TASK REQUIREMENTS — Your answer must be an exact transcription of the data, with every picture omitted.

[Screenshot grounding data]
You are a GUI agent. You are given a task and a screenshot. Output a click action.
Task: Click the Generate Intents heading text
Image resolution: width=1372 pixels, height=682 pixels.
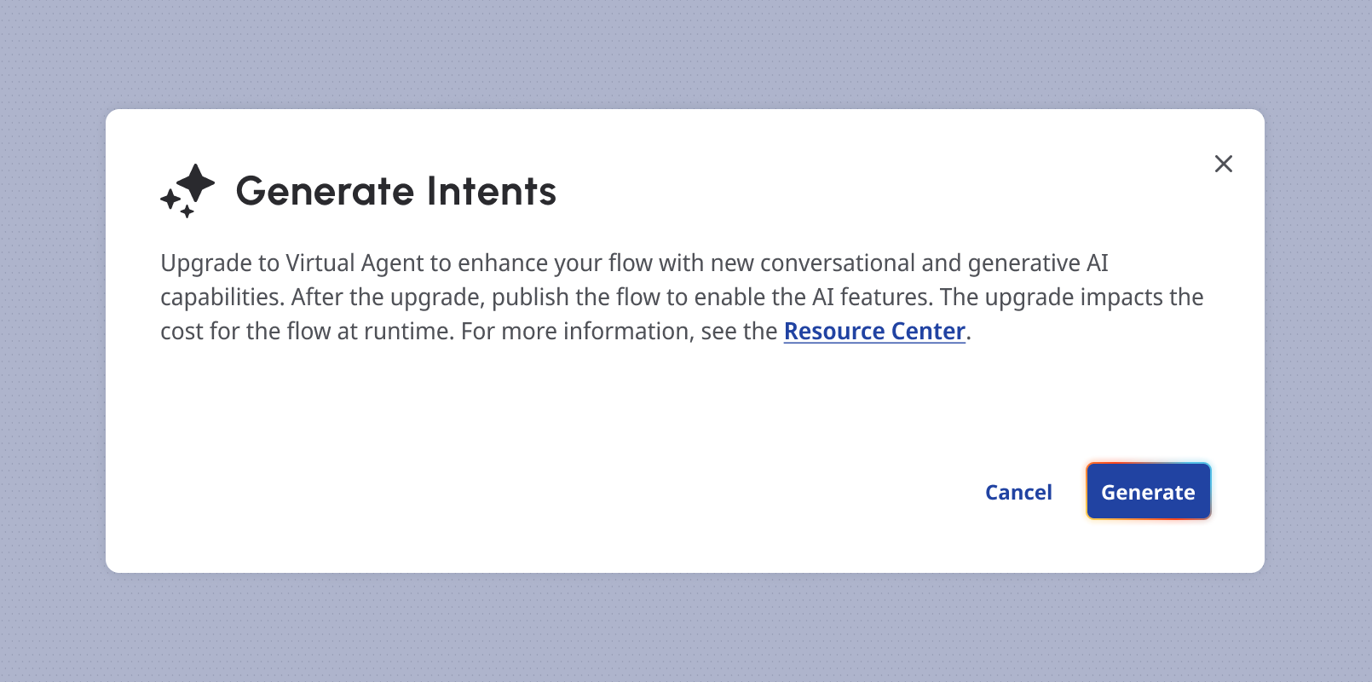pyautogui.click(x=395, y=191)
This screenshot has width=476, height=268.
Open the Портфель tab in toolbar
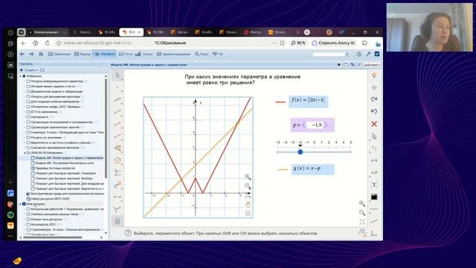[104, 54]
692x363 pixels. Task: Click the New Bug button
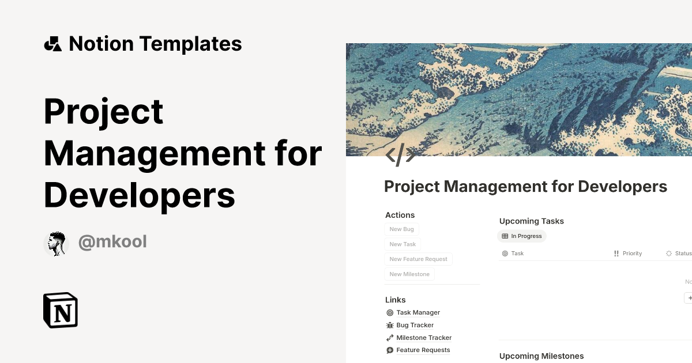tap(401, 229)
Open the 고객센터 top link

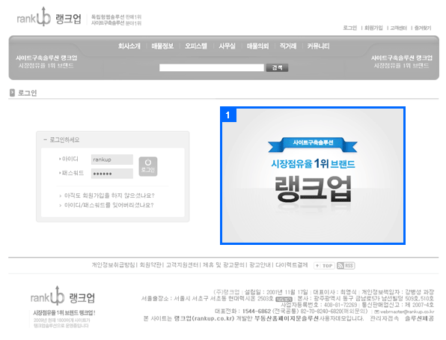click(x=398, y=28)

PROBLEM SOLUTION —
You are a GUI agent. You are given a task and a screenshot. Output a click action.
Task: Click the Generate Intents heading text
Image resolution: width=1372 pixels, height=682 pixels.
pyautogui.click(x=395, y=191)
This screenshot has width=476, height=268.
Open the Портфель tab in toolbar
[104, 54]
692x363 pixels. Task: Click the New Bug button
tap(401, 229)
Open the 고객센터 top link

click(x=398, y=28)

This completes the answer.